Page:Revue des Deux Mondes - 1913 - tome 14.djvu/415

Le texte de cette page a été corrigé et est conforme au fac-similé.

Il mourut, en 1906, titulaire d’une fonction très modeste et chevalier de la Légion d’honneur.

La guerre avait donné l’éveil à Sorel ; la paix signée, il eut l’impression de sortir d’un rêve héroïque pour rentrer dans la banalité courante. Il n’aurait, — pour aucun avantage du monde, — quitté son poste à Tours et à Bordeaux. L’idée de reprendre le chemin des bureaux à Versailles l’exaspérait.

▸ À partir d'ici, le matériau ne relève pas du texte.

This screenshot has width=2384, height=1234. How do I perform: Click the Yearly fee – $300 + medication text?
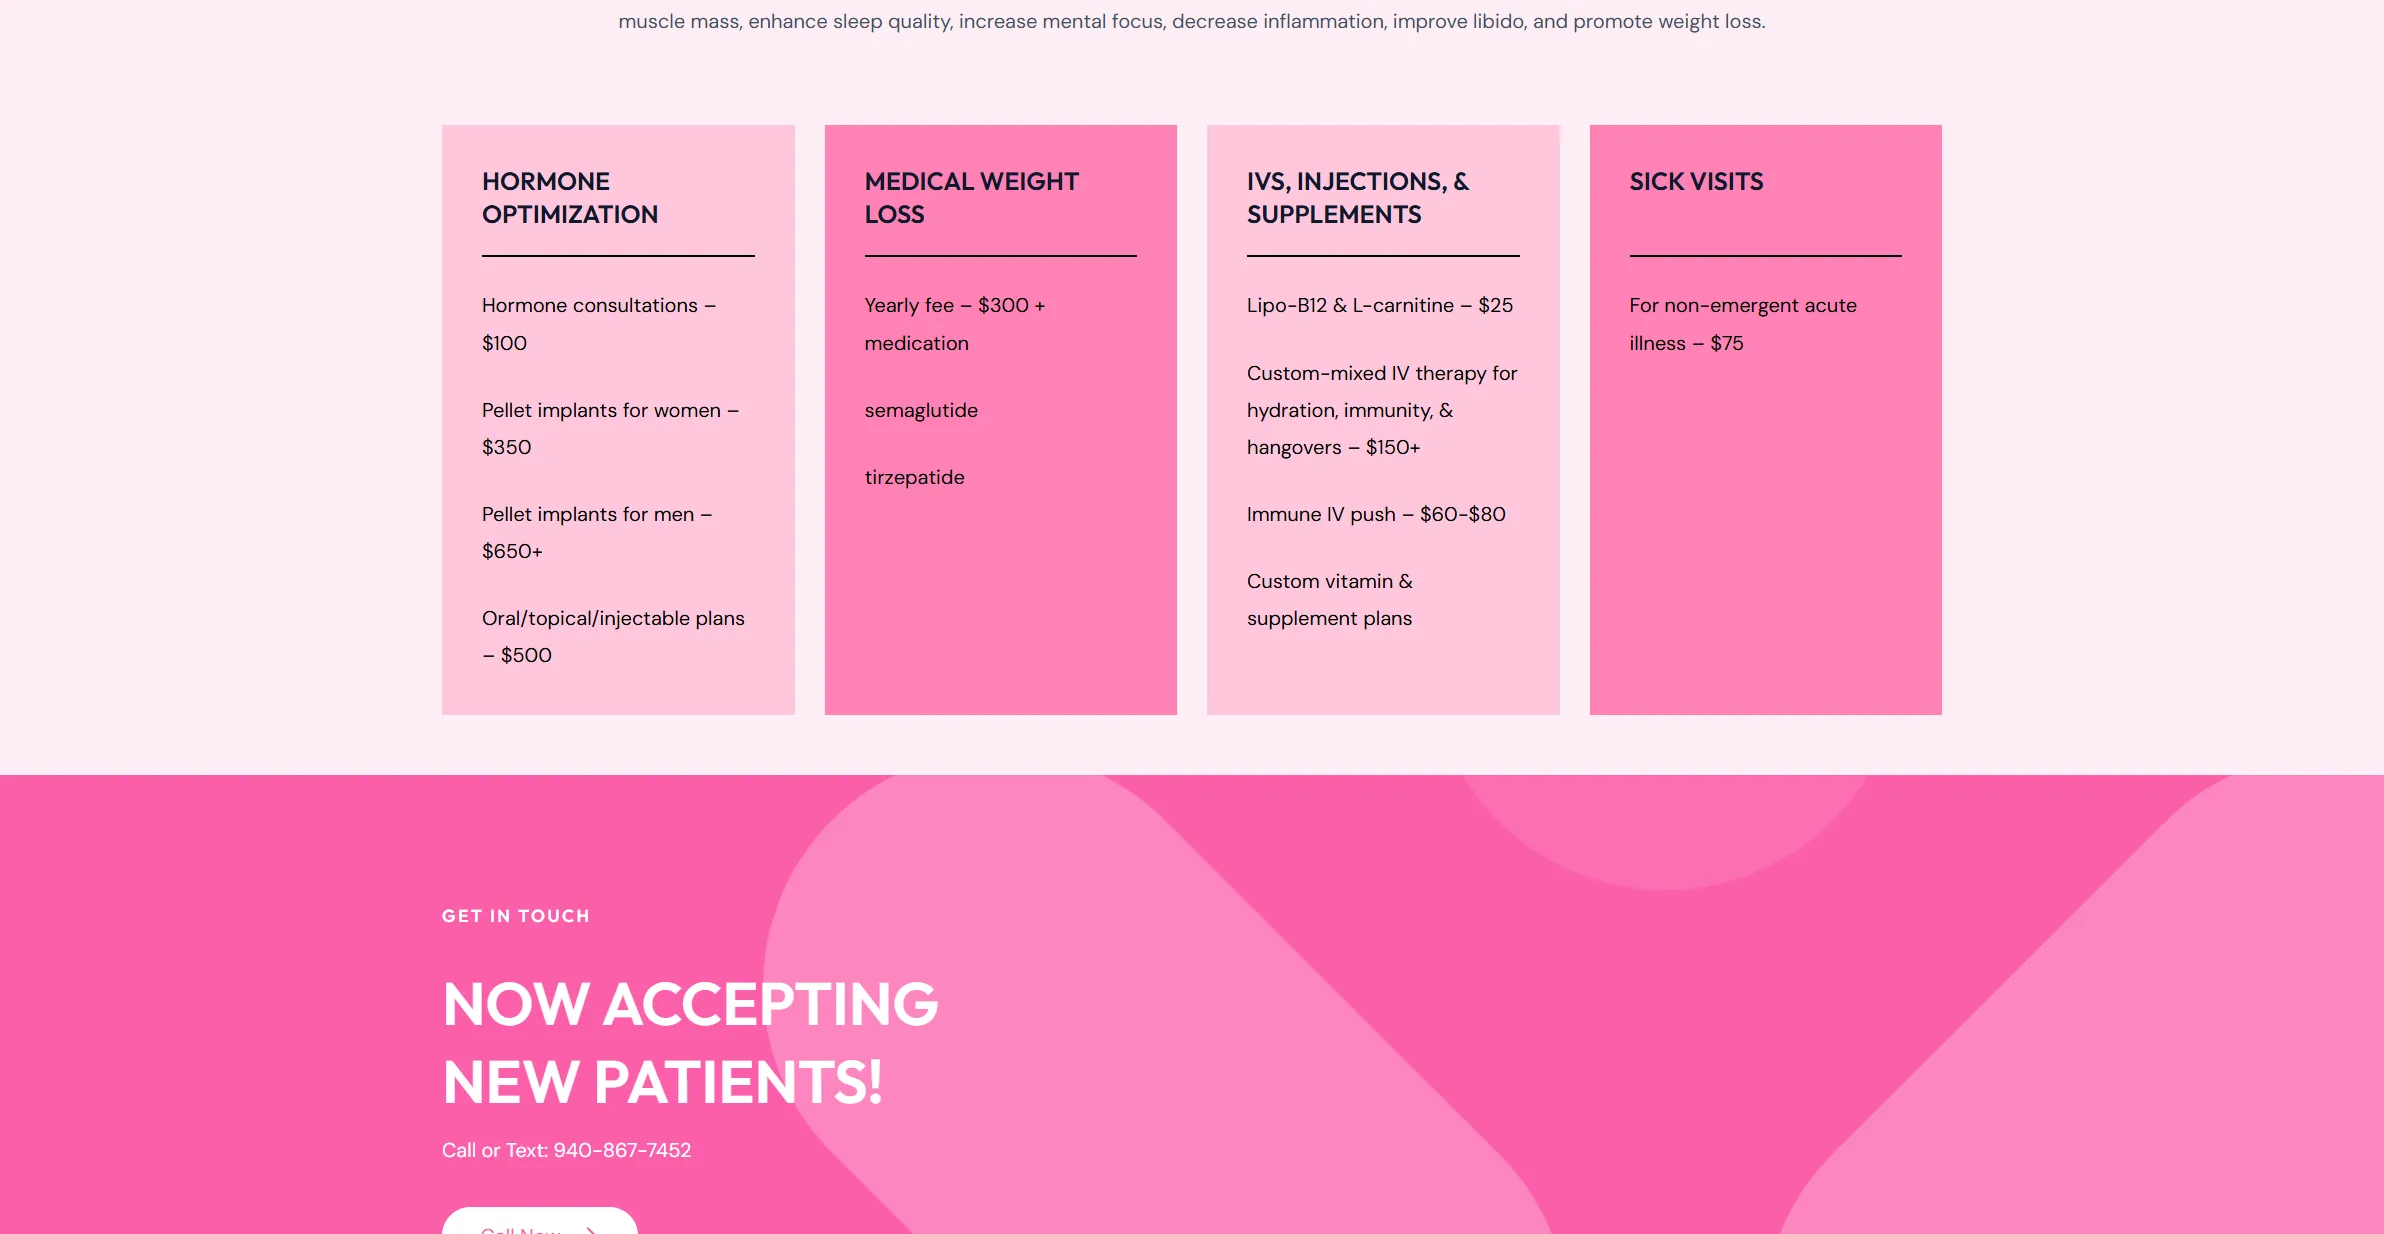point(955,324)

Son courage l’abandonnait avec l’inaction : le contraste entre cette année de combats et cette « morte-eau » administrative était trop paradoxal et, une fois encore, peut-être, la mélancolie normande de l’écrivain menaçait de l’absorber.


Il reprend, corrige, écrit de nouveau la Grande Falaise ; pourtant, la critique, la philosophie, et peut-être l’histoire, commencent à le séduire... « Je caresse pour l’avenir, — écrit-il à Eynaud le 20 mars 1871, — après quelques années de voyage, d’études et d’apprentissage, l’esprit mûri et rempli, ayant donné ma mesure par deux ou trois volumes, un peu connu déjà, de monter quelque part dans une petite chaire de critique morale où je ferai l’anatomie des caractères de ce temps et porterai ma petite pierre au monument de Marc-Aurèle. »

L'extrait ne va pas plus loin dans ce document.